### TO DO
Once the pictures are set aside, reproduce the remaining data exactly.

Collected data:

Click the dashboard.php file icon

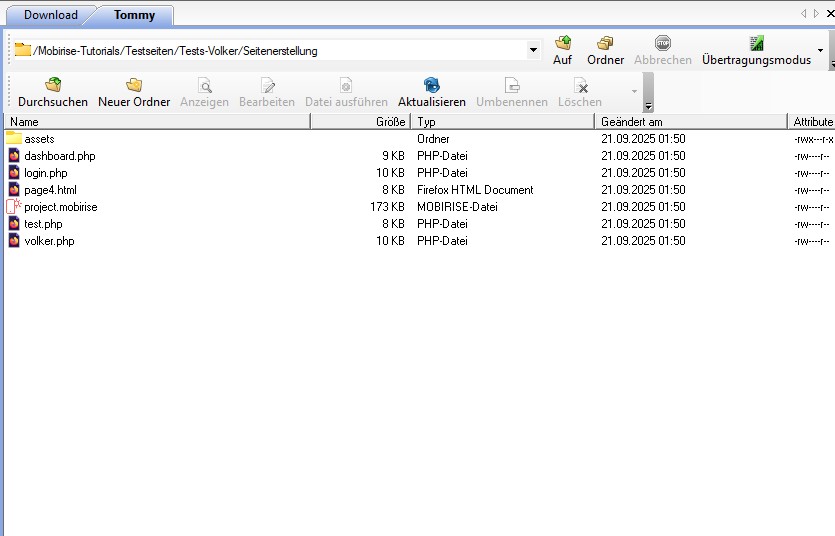click(x=14, y=156)
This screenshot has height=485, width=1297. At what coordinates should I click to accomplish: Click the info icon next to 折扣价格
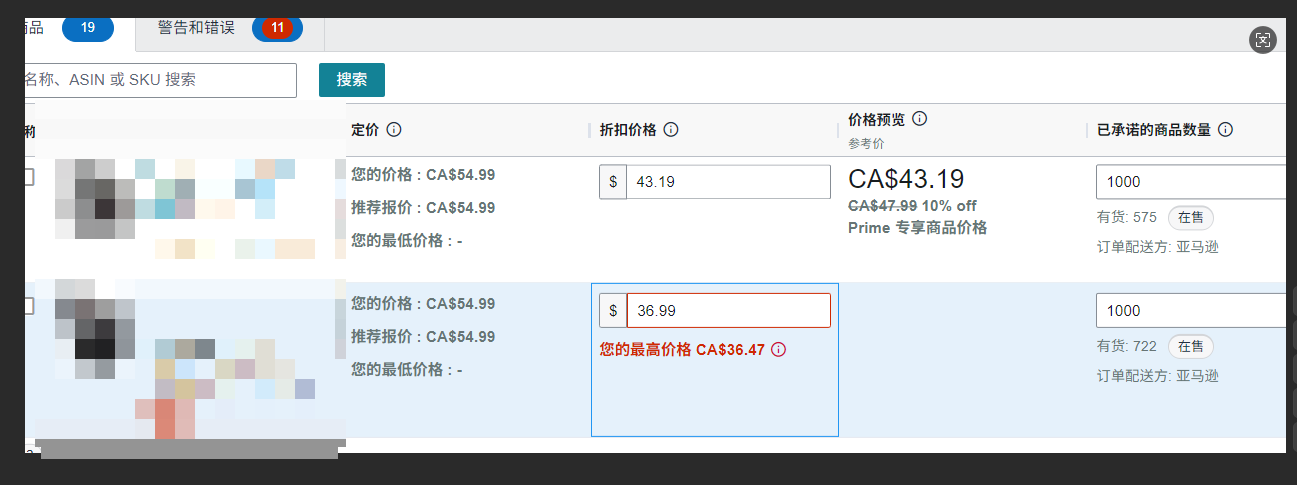coord(671,130)
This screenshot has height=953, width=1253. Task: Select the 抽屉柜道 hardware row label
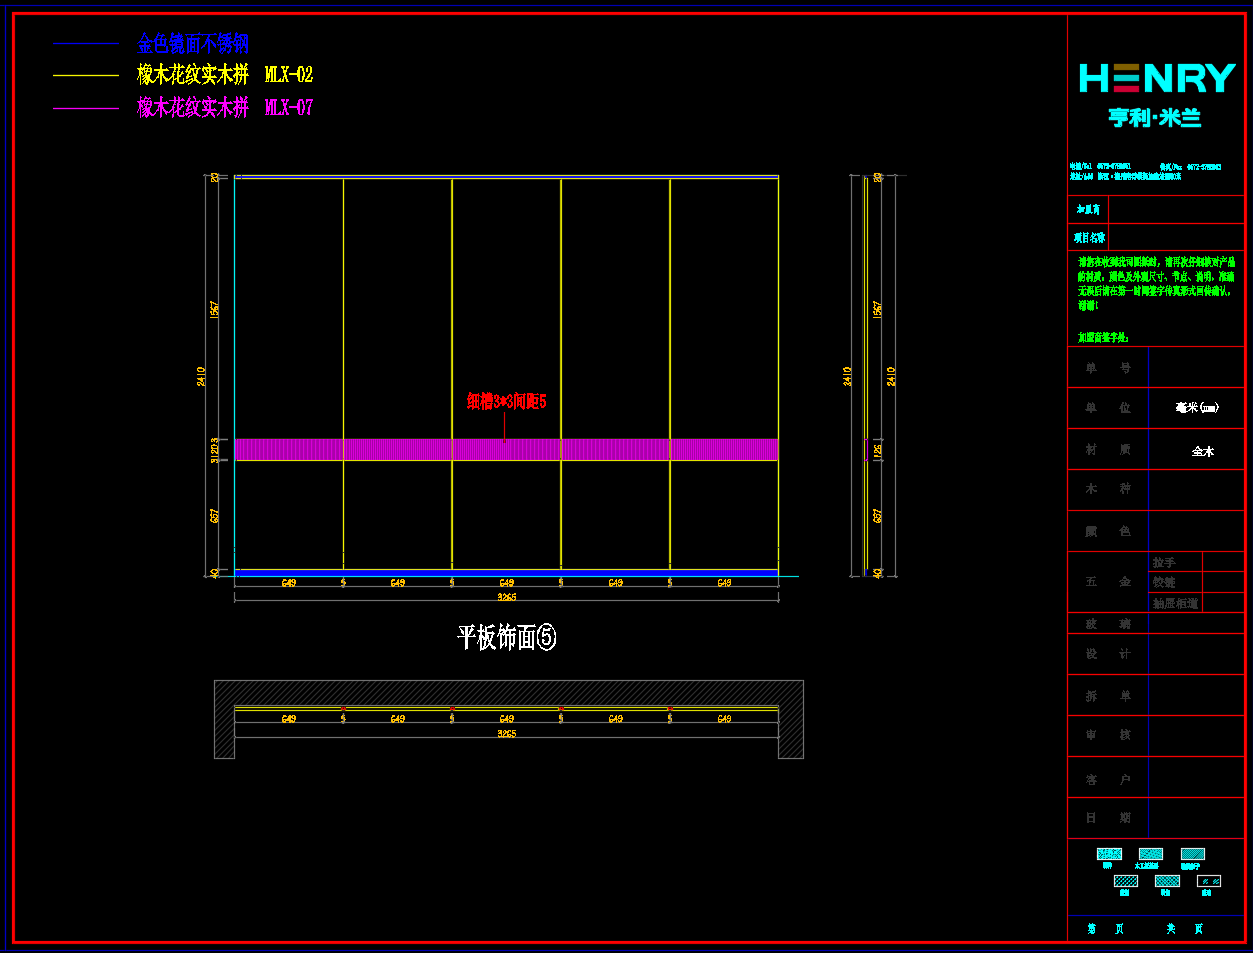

### THE ANSWER
Click the dashboard.php file icon

click(x=14, y=156)
This screenshot has height=485, width=1297. At what coordinates should I click to accomplish: Click the info icon next to 折扣价格
coord(671,130)
This screenshot has height=953, width=1253. Task: Select the 抽屉柜道 hardware row label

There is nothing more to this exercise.